Ne kadar acıdır ki bu gibi afet durumlarında belkide en çok ihtiyaç duyulan bir bina bile kullanılamaz durumdaydı. Bu durum bende, depremin şiddetinden çok böylesine bir kamu binasının dahi hem de birinci dereceden deprem bölgesinde nasıl olurda depreme dayanıklı inşaa edilmemiş sorusunu haliyle sormama neden oldu. Umarım bu soruyu yetkililer de soracaktır. Bu gerçekle karşılaşınca bir vatandaş olarak öfke ile karışık bir utanma duygusuna kapıldım. Hiç değilse kamu binaları özellikle bu bölgede, depremlere dayanıklı olmalıydı .
İlk Enkaz ve İzlenimler
Hemen Valilik binasının yanındaki sokakta, zemin katında bir kahvehane oldugu bilinen ve tamamen çökmüş bir enkaz vardı. Bölgedeki binaların bir çoğunun zemin kaltlarında kahvehanelerin oldugunu da belirtmek isterim. Enkaz başında toplanmış depremzede yakınları çaresizce bekleşmekteydiler. Enkaz üzerinde Sivil Savunma ekiplerinden bir grup bulunmaktaydı ancak herhangi bir kepçe dozer vinç benzeri araç henuz enkaza intikal etmediğinden etkili bir çalışma yapılamamaktaydı. Yakınlarının akibetini merak eden acılı vatandaşlarda gergin bir bekleyiş hakimdi. Polisimiz vatandaşları guvenlik bandı çekerek bandın arkasında beklemeye yöneltirken, enkazı bir an evvel kaldırmak için bir şeyler yapmak isteyen vatandaş ile polis arasında oluşan gerginliği sakinleştirmeye çalışan, daha önceden hiç tanımadığım ancak, BDP Bitlis Mv oldugunu kendisinden sorarak öğrendiğim Hüsamettin Zenderlioğlu’nun gayretleri kim ne derse desin,  inanın takdire layıktı.
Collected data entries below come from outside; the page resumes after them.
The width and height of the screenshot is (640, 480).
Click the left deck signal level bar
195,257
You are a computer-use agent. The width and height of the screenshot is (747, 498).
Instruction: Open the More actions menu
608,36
Üzülerek belirtmek istediğim bir diger hususta, belinde kocaman süslü ve dikkat çekici nitelikte bir silahla ve maalesef bir ‘’kovboy’’ edasıyla, halkın arasına girip acılı depremzede vatandaşı göze hoş gelmeyen tarzda ötelemeye çalışan, çok genç yaşta bir polis memurumuzun davranışları. Bu genç polis kardeşimizin davranış şekli maalesef polis camiasına yakışmayacak nitelikte ve üzücüydü. Keşke olmasaydı. Aslına bakarsanız kendileride o an itibari ile birer depremzede olan polis memurlarımızdaki psikolojik yorgunluk hemen fark edilebiliyordu. Zaten bölgede devam eden sürekli bir gerginliğin varlığı, maalesef polisimiz dahil bölgede yaşayan halkın deprem olmasına ragmen tabiri caizse istim üzerinde olmalarını engelleyememişti. Belki de deprem sonrası hızla yapılabilecek bir takviye yada acil bir rotasyon bu tatsız durumların engellenmesini saglayabilirdi. Neyse ki orada herhangi bir tatsızlık yaşanmadı ve biz o enkazdan eşyalarımızı kalacagımız yere götürüp bırakmak ve hemen yeniden Van sokaklarını dönüp inclemek üzere ayrıldık.